Estimates suggest that between 2011 and 2015, at least 15000 doctors, or half of the pre-war numbers, had left the country. In Eastern Aleppo, approximately 1 doctor remained for every 7000 residents, compared with 1 in 800 in 2010. The only population survey conducted during the war estimated that two thirds of the population live in areas where health workers are insufficient or entirely lacking. The majority of areas without health workers were under military siege.
The exodus of older, more experienced doctors has left critical gaps. Younger, less experienced medics many of whom are students have become indispensable. They are left to fill gaps, often with no experience in trauma management or emergency medicine, and forced to interrupt their training. Not only does this mean increased risk for patients, but also warns of a serious shortage of skilled medical doctors in years to come.
In non-government controlled areas, the few health workers left face massive numbers of trauma victims, shortages of medicines, epidemics of infectious disease and chemical attacks. In areas under siege, surgical supplies and essential medicines are rarely allowed in, patients rarely evacuated, and public health measures such as water chlorination and measles vaccination blocked.

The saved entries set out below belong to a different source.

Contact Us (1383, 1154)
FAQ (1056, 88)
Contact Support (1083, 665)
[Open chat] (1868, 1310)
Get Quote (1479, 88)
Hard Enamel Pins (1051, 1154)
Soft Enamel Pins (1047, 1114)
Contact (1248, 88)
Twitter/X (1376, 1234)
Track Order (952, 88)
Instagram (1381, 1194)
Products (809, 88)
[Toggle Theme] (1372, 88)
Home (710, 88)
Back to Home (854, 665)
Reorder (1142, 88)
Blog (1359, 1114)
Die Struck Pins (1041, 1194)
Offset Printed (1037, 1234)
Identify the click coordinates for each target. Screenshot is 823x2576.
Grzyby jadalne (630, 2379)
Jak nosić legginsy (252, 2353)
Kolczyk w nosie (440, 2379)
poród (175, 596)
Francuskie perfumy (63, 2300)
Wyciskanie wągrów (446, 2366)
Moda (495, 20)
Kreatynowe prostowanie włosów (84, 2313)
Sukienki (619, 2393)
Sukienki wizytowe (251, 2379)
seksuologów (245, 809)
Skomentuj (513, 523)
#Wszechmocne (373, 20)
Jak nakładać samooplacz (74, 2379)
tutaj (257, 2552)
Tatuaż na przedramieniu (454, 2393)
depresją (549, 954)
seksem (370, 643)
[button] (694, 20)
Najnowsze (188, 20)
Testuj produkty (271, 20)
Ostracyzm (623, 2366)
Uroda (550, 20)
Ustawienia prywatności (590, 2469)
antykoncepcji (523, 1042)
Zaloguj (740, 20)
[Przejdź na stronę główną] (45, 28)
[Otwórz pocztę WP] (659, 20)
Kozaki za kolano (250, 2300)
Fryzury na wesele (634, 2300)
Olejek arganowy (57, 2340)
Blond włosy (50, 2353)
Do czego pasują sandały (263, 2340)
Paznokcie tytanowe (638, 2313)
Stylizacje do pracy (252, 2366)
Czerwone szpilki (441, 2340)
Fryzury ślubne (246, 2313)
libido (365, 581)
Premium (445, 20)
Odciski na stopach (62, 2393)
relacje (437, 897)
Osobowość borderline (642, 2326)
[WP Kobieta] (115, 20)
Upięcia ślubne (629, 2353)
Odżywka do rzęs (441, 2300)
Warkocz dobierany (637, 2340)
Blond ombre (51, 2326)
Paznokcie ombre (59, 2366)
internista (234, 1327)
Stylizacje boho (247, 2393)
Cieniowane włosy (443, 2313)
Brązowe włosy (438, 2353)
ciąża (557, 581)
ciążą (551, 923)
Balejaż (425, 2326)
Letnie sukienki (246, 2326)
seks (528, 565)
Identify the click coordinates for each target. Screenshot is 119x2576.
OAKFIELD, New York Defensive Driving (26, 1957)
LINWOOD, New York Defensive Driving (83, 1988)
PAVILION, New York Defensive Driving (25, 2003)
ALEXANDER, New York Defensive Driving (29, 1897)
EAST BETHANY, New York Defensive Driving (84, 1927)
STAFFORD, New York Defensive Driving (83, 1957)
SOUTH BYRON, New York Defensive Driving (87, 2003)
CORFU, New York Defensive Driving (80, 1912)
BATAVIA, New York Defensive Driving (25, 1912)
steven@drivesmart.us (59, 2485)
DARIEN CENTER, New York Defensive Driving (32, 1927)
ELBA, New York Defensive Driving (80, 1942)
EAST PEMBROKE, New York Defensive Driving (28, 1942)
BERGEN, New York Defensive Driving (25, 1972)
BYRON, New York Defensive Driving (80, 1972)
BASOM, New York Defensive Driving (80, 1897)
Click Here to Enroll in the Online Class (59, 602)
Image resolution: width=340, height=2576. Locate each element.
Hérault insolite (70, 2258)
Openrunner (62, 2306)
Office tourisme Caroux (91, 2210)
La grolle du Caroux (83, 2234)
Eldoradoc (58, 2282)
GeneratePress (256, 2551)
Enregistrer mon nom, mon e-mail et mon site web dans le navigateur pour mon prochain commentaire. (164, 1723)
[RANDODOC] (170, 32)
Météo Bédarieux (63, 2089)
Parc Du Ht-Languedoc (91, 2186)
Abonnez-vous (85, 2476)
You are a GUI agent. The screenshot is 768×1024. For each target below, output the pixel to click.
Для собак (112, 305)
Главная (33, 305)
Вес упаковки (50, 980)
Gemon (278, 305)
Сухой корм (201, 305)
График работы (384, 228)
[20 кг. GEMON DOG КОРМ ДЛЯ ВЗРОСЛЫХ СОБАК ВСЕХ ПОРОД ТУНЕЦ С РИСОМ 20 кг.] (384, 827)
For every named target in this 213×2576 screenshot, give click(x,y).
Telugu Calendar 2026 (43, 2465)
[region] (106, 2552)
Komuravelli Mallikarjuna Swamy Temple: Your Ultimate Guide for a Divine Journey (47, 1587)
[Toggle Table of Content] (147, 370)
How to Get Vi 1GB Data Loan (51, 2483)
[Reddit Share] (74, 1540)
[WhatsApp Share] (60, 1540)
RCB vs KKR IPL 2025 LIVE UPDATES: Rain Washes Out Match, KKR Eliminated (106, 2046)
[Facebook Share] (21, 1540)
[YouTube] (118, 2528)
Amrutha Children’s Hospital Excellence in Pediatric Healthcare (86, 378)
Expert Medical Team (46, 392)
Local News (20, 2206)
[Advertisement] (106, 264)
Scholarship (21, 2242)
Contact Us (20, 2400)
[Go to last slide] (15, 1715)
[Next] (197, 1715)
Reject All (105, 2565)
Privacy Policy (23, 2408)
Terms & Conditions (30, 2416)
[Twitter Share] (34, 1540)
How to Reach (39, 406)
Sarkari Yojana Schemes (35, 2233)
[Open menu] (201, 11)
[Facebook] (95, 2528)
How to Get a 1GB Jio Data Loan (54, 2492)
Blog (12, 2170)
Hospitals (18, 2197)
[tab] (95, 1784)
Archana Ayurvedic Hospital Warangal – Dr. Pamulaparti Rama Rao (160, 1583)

The bulk of Syria’s remaining health workers are in government-controlled areas where they also face mortar attacks from rebel areas, heightened security risks, limitations on travel, and reduced training opportunities. Some health workers report being forced to breach ethical principles under pressure.
The study also highlights the resilience and resourcefulness of health workers who have mobilised on an unprecedented scale in response to the Syrian war providing care under extreme conditions, creating networks to provide aid, organizing training and medical education, and gaining a political platform for advocacy and international support.
The report sets out a list of actions for policy makers. Although WHO has begun monitoring attacks, the tools implemented report only on the attacks, not the perpetrators responsible, undermining accountability efforts. The authors call on WHO and other UN agencies, the UN Security Council and UN General Assembly to review and strengthen their policies and practices, in terms of reporting breaches of medical neutrality, maintaining independence, resisting pressure by governments to follow the official line, providing undeterred advocacy for health workers under duress including in non-government controlled areas, and strengthening operational capacity to deliver health aid and support to health workers across conflict lines.
They also call for global solidarity for health workers in conflict, including the need for training and support, greater awareness on the global political agenda, and stronger donor attention.
The paper is published alongside a Comment from WHO and an Editorial in The Lancet, which states: “By their own definition, WHO’s commitment to meeting the health needs of Syrians has been inadequate. The summits and intergovernmental meetings organised in the face of Ebola have not been matched by a response to this very different human catastrophe. If the USA is withdrawing from its role as a champion for a peaceful and democratic Syria, it is even more important that multi-lateral organisations step in to fill the vacuum and show leadership. WHO must now focus every effort on supporting the health structure and health workers in Syria, raising the finances needed to meet this challenge, and mobilising international support to resolve the humanitarian crisis in Syria, as they acknowledge in a Comment.”
The report was conducted by authors from the American University in Beirut (Lebanon), Icahn School of Medicine at Mount Sinai (USA), the Syrian American Medical Society (USA and Lebanon), Cambridge University (UK), Imperial College London (UK), and Multi-Aid Programs (Lebanon).